The parties hereto agree that it would not be just and equitable if contribution
pursuant to
-30-
this Section 6(d) were determined by pro rata allocation (even if the Holders or
any agents or underwriters or all of them were treated as one entity for such
purpose) or by any other method of allocation which does not take account of the
equitable considerations referred to in this Section 6(d). The amount paid or
payable by an indemnified party as a result of the losses, claims, damages, or
liabilities (or actions in respect thereof) referred to above shall be deemed to
include any legal or other fees or expenses reasonably incurred by such
indemnified party in connection with investigating or defending any such action
or claim. Notwithstanding the provisions of this Section 6(d), no Holder shall
be required to contribute any amount in excess of the amount by which the dollar
amount of the proceeds received by such Holder from the sale of any Registrable
Securities (after deducting any fees, discounts and commissions applicable
thereto) exceeds the amount of any damages which such Holder has otherwise been
required to pay by reason of such untrue or alleged untrue statement or omission
or alleged omission, and no underwriter shall be required to contribute any
amount in excess of the amount by which the total price at which the Registrable
Securities underwritten by it and distributed to the public were offered to the
public exceeds the amount of any damages which such underwriter has otherwise
been required to pay by reason of such untrue or alleged untrue statement or
omission or alleged omission. No person guilty of fraudulent misrepresentation
(within the meaning of Section 11(f) of the Securities Act) shall be entitled to
contribution from any person who was not guilty of such fraudulent
misrepresentation. The Holders' and any underwriter's obligations in this
Section 6(d) to contribute shall be several in proportion to the number or
amount of Registrable Securities sold or underwritten, as the case may be, by
them and not joint.
(e) The obligations of the Company under this Section 6 shall be in
addition to any liability which the Company may otherwise have and shall extend,
upon the same terms and conditions, to each officer, director and partner of any
Holder, agent or underwriter and each person, if any, who controls any Holder,
agent or underwriter within the
-31-
meaning of the Securities Act; and the obligations of the Holders and any
underwriters contemplated by this Section 6 shall be in addition to any
liability which the Holders or any underwriter may otherwise have and shall
extend, upon the same terms and conditions, to each officer and director of the
Company (including any person who, with his consent, is named in any
registration statement as about to become a director of the Company) and to each
person, if any, who controls the Company within the meaning of the Securities
Act.
7. Underwritten Offerings.
(a) Selection of Underwriters. If any of the Registrable Securities
covered by any registration statement filed pursuant to Section 2(a) hereof are
to be sold pursuant to an underwritten offering, the managing underwriter or
underwriters thereof shall be designated by the Company, provided that such
designated managing underwriter or underwriters is or are reasonably acceptable
to the Holders of a majority of the Registrable Securities so to be offered.

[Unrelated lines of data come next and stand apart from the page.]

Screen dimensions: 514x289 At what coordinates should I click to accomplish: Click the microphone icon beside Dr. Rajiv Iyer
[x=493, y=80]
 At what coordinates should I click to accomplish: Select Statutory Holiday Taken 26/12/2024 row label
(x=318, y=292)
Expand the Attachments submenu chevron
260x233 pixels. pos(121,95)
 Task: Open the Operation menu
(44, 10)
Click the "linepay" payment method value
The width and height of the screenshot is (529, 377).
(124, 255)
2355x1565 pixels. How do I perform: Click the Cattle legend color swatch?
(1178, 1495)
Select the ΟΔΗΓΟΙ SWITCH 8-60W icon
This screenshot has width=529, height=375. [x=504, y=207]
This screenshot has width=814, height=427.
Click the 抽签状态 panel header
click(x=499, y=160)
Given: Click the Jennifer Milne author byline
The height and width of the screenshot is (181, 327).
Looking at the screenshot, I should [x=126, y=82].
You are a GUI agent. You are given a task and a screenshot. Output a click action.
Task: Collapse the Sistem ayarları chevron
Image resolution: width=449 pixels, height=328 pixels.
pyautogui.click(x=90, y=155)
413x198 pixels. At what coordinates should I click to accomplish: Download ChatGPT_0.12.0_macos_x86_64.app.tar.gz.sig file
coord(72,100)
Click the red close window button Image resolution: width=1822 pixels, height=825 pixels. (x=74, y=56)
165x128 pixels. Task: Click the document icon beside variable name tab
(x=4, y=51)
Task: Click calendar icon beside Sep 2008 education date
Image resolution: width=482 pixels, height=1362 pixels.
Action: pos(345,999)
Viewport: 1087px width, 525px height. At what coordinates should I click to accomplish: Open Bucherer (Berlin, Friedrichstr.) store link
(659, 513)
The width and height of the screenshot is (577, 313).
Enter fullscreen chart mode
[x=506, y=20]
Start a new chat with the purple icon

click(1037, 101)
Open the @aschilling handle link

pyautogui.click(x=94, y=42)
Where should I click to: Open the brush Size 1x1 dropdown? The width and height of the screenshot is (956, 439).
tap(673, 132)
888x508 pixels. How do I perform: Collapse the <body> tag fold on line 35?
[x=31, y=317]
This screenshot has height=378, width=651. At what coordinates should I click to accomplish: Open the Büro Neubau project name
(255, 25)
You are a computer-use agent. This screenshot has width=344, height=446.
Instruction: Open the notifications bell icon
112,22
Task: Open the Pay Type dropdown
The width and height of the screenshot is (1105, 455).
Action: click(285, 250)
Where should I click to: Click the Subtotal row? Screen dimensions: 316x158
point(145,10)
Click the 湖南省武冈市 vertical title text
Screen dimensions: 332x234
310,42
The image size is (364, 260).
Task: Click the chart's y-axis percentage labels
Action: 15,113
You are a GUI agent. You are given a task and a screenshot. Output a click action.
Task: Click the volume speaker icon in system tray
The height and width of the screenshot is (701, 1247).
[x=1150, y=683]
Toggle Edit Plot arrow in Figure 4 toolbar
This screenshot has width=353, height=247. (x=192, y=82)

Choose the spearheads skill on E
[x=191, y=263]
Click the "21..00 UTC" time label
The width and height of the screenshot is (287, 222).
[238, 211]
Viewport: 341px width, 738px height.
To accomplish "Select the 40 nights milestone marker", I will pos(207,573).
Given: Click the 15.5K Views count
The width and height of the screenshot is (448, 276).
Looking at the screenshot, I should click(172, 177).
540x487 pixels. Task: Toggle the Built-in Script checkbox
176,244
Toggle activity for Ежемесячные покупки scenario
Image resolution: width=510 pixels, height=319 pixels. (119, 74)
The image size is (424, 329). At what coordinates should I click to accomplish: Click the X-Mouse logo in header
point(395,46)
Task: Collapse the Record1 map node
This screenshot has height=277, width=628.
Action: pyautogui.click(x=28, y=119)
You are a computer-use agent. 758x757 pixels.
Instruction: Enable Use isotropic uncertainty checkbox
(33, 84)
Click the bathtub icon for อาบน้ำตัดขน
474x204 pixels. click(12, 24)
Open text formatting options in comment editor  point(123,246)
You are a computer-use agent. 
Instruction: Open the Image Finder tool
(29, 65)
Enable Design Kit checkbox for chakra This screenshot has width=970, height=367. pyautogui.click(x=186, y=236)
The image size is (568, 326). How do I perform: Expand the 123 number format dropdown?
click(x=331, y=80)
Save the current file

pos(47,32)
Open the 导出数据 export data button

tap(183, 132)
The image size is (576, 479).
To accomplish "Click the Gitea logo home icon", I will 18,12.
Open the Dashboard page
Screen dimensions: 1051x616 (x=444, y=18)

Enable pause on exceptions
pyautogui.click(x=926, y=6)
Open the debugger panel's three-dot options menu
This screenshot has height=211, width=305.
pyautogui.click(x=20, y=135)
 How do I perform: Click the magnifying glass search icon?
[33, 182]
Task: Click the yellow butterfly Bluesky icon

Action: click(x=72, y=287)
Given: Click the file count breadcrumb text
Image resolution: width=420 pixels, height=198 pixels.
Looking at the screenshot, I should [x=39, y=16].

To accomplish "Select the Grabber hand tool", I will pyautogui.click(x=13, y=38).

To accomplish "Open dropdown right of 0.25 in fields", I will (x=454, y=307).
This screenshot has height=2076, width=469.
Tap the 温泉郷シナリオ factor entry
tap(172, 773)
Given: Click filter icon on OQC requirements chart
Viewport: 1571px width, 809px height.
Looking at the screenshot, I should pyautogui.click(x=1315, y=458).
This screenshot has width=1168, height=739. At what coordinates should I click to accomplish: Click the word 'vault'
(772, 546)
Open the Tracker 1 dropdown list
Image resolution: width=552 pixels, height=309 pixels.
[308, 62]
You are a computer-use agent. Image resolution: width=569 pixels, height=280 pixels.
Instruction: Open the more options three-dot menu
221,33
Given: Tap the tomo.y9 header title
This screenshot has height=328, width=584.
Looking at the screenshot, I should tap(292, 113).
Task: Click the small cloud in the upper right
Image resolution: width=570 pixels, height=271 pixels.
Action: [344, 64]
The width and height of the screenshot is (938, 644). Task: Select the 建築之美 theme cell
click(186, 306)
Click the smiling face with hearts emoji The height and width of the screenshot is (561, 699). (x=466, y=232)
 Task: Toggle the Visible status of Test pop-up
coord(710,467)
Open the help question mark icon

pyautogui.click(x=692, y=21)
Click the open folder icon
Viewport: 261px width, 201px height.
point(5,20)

(b) Participation by Holders. Each Holder hereby agrees that it may not
participate in any underwritten offering hereunder unless it (i) agrees to sell
its Registrable Securities on the basis provided in any underwriting
arrangements approved by the persons entitled hereunder to approve such
arrangements and (ii) completes and executes all questionnaires, powers of
attorney, indemnities, underwriting agreements and other documents reasonably
required under the terms of such underwriting arrangements.
8. Rule 144.
The Company covenants to and with each Holder of Registrable Securities
that to the extent it shall be required to do so under the Exchange Act, the
Company shall timely file the reports required to be filed by it under the
Exchange Act or the Securities Act (including, but not limited to, the reports
under Section 13 and 15(d) of the
-32-
Exchange Act referred to in subparagraph (c)(1) of Rule 144 adopted by the
Commission under the Securities Act) and the rules and regulations adopted by
the Commission thereunder, and shall take such further action as any Holder may
reasonably request, all to the extent required from time to time to enable the
Holders to sell Registrable Securities without registration under the Securities
Act within the limitations of the exemption provided by Rule 144 under the
Securities Act, as such Rule may be amended from time to time, or any similar
rule or regulation hereafter adopted by the Commission. Upon the request of any
Holder of Registrable Securities, the Company shall deliver to such Holder a
written statement as to whether it has complied with such requirements.
9. Miscellaneous.
(a) No Inconsistent Agreements. The Company covenants and agrees that
it shall not (i) grant registration rights with respect to any class of Common
Stock or any other securities which would be inconsistent with the terms
contained in this Agreement or (ii) enter into or become bound by, or permit any
subsidiary of the Company to enter into or become bound by, any indenture,
mortgage, deed of trust, loan agreement or other agreement or instrument which
would prohibit, be violated by, conflict with or provide that a default would
arise from, the compliance by the Company with any of the provisions of this
Agreement or the consummation of the transactions herein contemplated, except
for any such prohibitions, violations, conflicts or defaults as, individually
and in the aggregate, would not have a material adverse effect on the financial
condition, results of operations, business or prospects of the Company and its
subsidiaries and would not materially hinder or delay the exercise by the
Holders of their rights hereunder. The Company represents and warrants that it
is not currently a party to any agreement with respect to any of its equity or
debt securities granting any registration rights to any person, other than the
Existing Registration Agreements.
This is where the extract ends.